王默再次肯定道:“沒錯,我通過保定軍校的西洋教官萊切爾聯系的那個軍火商在國際上都是非常大的軍火商,無論是哪種型號的機槍、多大口徑的火炮,都能買得到,只是價格會貴一些。”
“能買到槍炮就行,貴一點就貴一點!”王浩山一擺手,爽快地表示價錢不是問題。
張立似乎想到了什么,卻是沒有了剛才的驚喜:“鹽務巡防營的出兵準備快完成了,說不定明天甚至今天晚上就能兵臨城下了,我們就算能找著人買到機槍和火炮,恐怕時間上也來不及了吧。”
此言一出,剛才還驚喜交加的幾人頓時神情黯淡。不錯,就算有軍購的渠道又如何,如今戰爭已經迫在眉睫了,買到槍炮也來不及運回來啊。

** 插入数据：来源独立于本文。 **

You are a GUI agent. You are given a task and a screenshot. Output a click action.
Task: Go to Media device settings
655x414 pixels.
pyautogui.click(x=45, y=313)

這個問題對于隨時隨地能通過工業母機購買軍備的王默來說當然不是問題,他微微笑道:“這個不是問題,他們洋行在宜賓有個秘密軍火倉庫,只要我現在帶著現銀去,馬上能提貨,今天下午準能運回這。”
幾人聞言頓時大喜過望,王浩山也是有魄力的人,當機立斷拍板道:“好,我把手頭10萬大洋全部交給你,能買多少是多少。”剛拿下自流井,他還是有收刮到一筆銀子的。
10萬大洋,就這點錢也想買重武器?王默聽得臉直抽抽,苦笑道:“父親,一挺馬克沁重機槍起碼要上千大洋,至于火炮,那都是上萬大洋起算的,這還不算彈藥。”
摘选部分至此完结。